При всем либерализме доминирующего здесь протестантизма, при немалом числе мигрантов, общество в Дании сохранило здоровую основу. Семьи в основном остаются крепкими и мононациональными, города – по-европейски ухоженными. Даже Христиания – историческая колония хиппи, наркоманов и вольных художников в центре Копенгагена – существует вполне себе, что называется, в рамочках. Остальной же город по-северному церемонен и логичен, как и вся страна.
Протестантское сообщество страны активно участвует в разных международных организациях и собраниях, но остается довольно сдержанным и самодостаточным. Везде старается продвинуть память о единственной крупной фигуре датской религиозной мысли – Сёрене Кьеркегоре. Для православного человека довольно любопытно вести диалоги вокруг этой искусственно приподнимаемой датчанами фигуры – на фоне великого многообразия святоотеческой мысли многих веков, да и западных идей, «католических» или протестантских.
Швеция
Здешние протестанты стали таковыми безо всякого настоящего протеста – волей короля, который в XVI веке решил отделиться от «Католической церкви» по вполне политическим причинам. В 90-е годы я еще застал времена, когда шведские лютеране были весьма чопорны, старались сохранить строгость нравов и благородный лик учености. Это проявлялось буквально во всем – и в манерах, и в почтении к книгам либо документам, и в убранстве храмов. Тщательно поддерживалась и преемственность рукоположений, которая сохранялась с «католических» времен (к примеру, у лютеран немецких или финских она была нарушена в момент принятия протестантизма). Впрочем, уже и в тот период культ «сексуальной свободы», активно насаждавшийся в стране, психологически давил на религиозные общины – и те потихоньку уступали «стокгольмскому синдрому».
Несколько волн радикальных реформ сделали свое дело. Сейчас «Церковь Швеции» возглавляет замужняя дама, а вот «епископша» Стокгольма – открытая лесбиянка. Пасторы или пасторши вполне могут жить с кем угодно – модель «шведской семьи» восторжествовала. Общины практически обязаны «венчать» так называемые однополые браки – а пасторов-«диссидентов» собираются принуждать это делать. В 2017 году премьер-министр Швеции Стефан попросту заявил: «Ни один пастор Шведской церкви не имеет права отказаться от проведения бракосочетания однополых пар». В храмовых зданиях древняя строгая архитектура соседствует с попсовой мишурой, плакатами, «ярмарками», поделками инвалидов или мигрантов.

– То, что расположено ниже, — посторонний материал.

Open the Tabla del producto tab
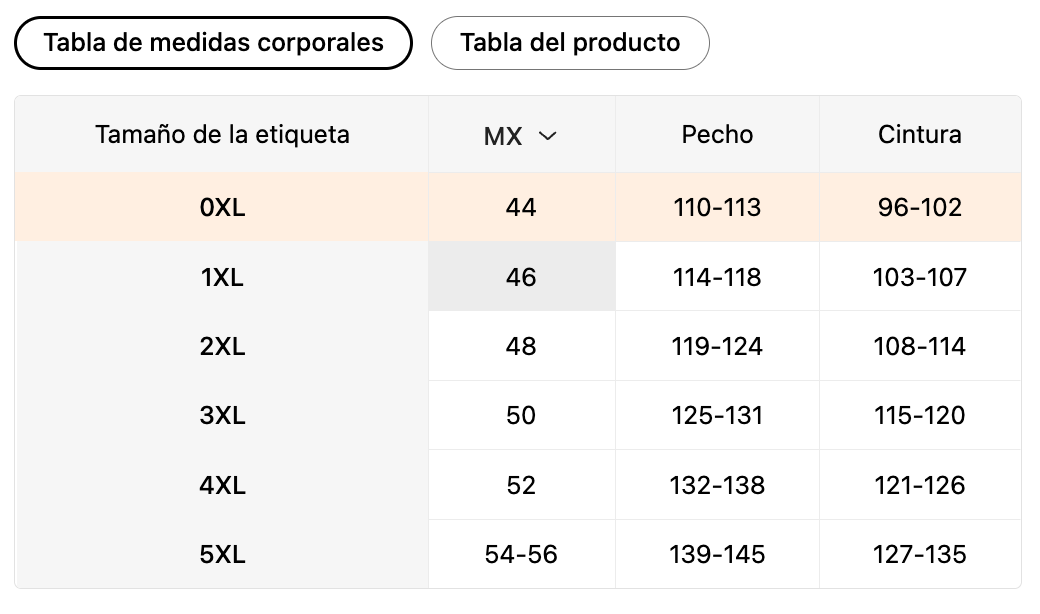 570,43
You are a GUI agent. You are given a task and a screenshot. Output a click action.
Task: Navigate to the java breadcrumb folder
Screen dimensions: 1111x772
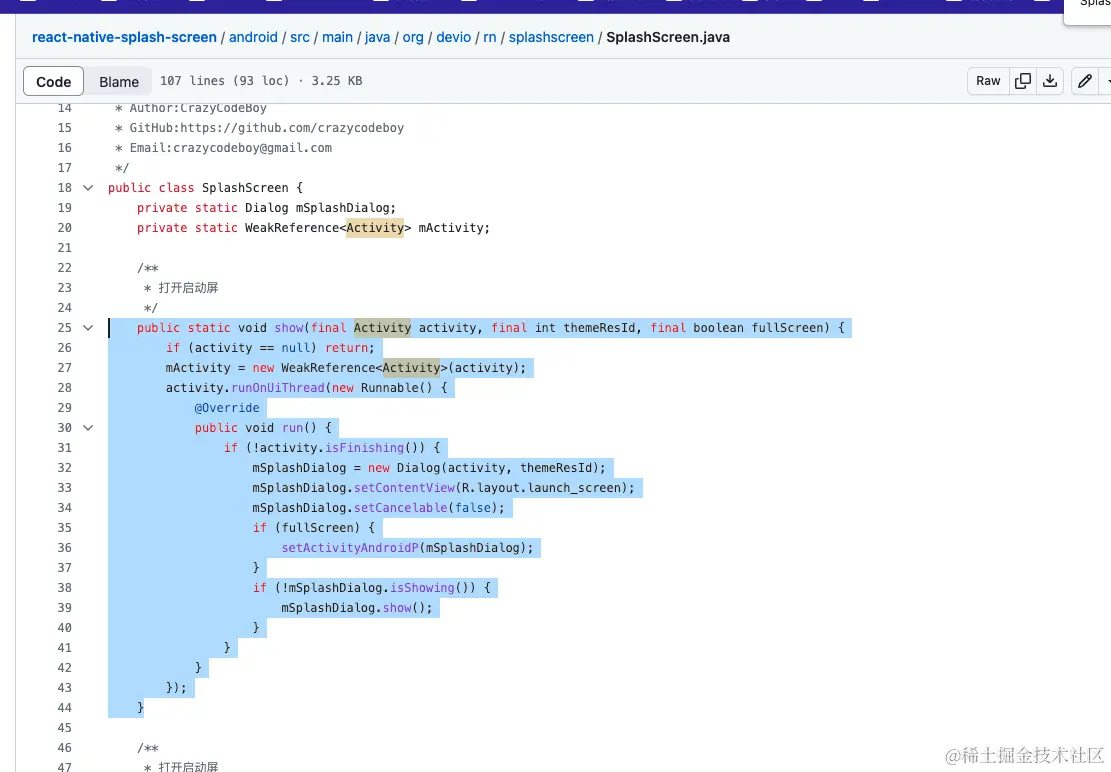[x=377, y=37]
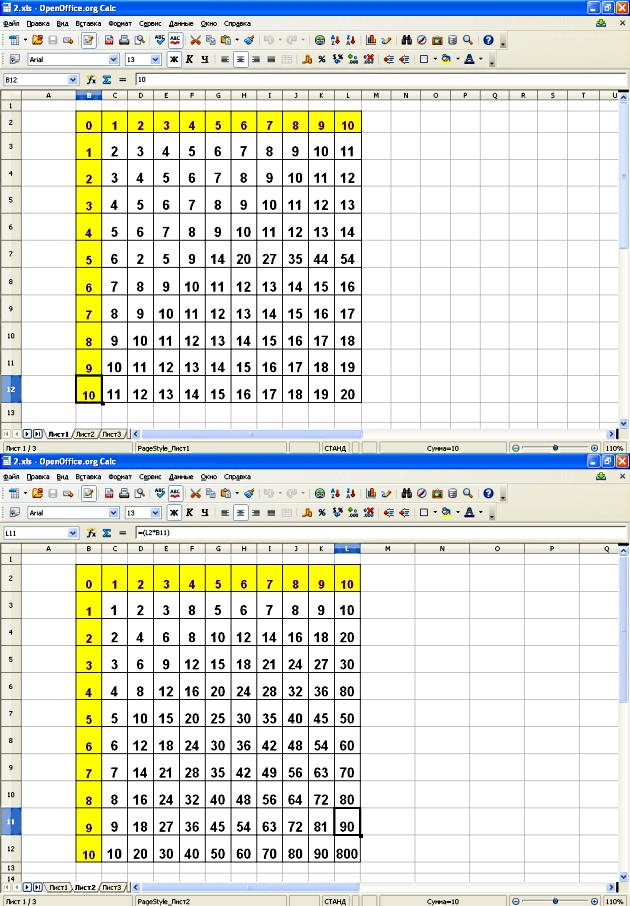Click the Sum sigma icon in bottom window
This screenshot has height=906, width=630.
point(106,531)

Естественно, эти здания пустеют или превращаются в локальные клубы по интересам – почти уже безо всякой христианской составляющей. И на смену лютеранству приходит ислам – через города-порты вроде Гетеборга и Мальмё, через Стокгольм он наступает на все места, где можно безбедно жить на пособия, ничего не делая. Семь с половиной миллионов шведов и пятьсот тысяч финнов имеют все шансы раствориться в этом потоке уже через три-четыре поколения.
От былой строгости осталась привычка к утрированной, показной скромности и «социальному» стукачеству. В шведских домах не принято закрывать занавески – тот, кто это делает, оказывается под подозрением. В самом деле, что скрывать благонамеренному человеку? Рассказывали, как небедные наши соотечественники, которые привезли в подарок русско-шведской семье новый телевизор, получили совет привезти его ночью, а коробку забрать с собой и выкинуть где-то далеко – дорогая покупка была той семье «не по рангу» и могла вызвать кучу доносов в налоговые органы.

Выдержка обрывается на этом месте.